Governor Lee Kinyanjui said that his administration was considering short-term measures to increase water supply in the city to meet the anticipated demand.

“Some areas will be served by Chemususu dam as we wait for the Itare dam project to be complete.

“As an interim measure, we shall have more boreholes sunk and take measures aimed at reducing wastage in our systems,” said Kinyanjui.

He added that the county was in the process of making the city pedestrian-friendly by introducing walkways.

“We also intend to have CCTV cameras installed on the streets as a security measure to track criminals who may take advantage of the increased human traffic,” said Kinyanjui.

He added that the benefits for the city status will spill over to the surrounding urban areas whose status will be upgraded.

“We are in the process of upgrading Molo and Gilgil towns to municipalities. This will translate to increased funding to the areas for infrastructural improvements,” said Kinyanjui.

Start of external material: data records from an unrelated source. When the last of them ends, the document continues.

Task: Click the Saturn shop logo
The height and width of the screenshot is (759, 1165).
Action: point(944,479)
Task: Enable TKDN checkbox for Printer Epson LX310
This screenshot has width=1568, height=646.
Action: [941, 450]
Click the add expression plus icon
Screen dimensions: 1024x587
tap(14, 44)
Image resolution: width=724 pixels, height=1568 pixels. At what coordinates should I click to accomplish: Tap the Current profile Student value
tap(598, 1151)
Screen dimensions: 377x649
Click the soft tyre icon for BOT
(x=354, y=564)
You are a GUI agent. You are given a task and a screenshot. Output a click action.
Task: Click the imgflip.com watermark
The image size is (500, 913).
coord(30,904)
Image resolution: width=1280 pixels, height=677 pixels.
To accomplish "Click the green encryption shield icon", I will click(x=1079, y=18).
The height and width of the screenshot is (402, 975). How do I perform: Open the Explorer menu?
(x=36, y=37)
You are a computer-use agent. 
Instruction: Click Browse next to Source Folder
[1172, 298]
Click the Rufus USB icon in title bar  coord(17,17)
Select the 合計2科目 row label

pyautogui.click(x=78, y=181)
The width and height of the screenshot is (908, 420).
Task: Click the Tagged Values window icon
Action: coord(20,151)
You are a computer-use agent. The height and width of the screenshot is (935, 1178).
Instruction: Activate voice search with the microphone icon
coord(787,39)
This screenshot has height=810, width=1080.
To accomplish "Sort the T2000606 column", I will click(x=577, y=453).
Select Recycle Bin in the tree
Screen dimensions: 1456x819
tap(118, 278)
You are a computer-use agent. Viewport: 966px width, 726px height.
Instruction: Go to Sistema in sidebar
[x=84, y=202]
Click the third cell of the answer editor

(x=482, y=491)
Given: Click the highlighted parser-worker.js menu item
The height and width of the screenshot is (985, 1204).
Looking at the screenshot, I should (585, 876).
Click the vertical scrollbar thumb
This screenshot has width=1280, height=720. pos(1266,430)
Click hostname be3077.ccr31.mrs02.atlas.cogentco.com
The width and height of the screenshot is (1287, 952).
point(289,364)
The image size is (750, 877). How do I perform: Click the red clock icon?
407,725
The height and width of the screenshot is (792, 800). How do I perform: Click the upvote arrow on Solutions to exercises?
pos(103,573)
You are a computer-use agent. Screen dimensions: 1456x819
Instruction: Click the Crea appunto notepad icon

He underscored the impact of the new status on rural areas noting that a market for agricultural produce will spur economic growth.

“The farmers will now have a wide market for their produce in the urban areas as the population grows. Proceeds from their activities will go a long way in changing the quality of life,” said Kinyanjui.

Nakuru County Assembly Speaker Joel Kairu said the ward representatives are ready to come up with relevant legislation to facilitate the improvements.

“We also take pride in the new status,” said Kairu.

“The county administration has our goodwill to support plans for the city and the upcoming municipalities and spread the benefits.”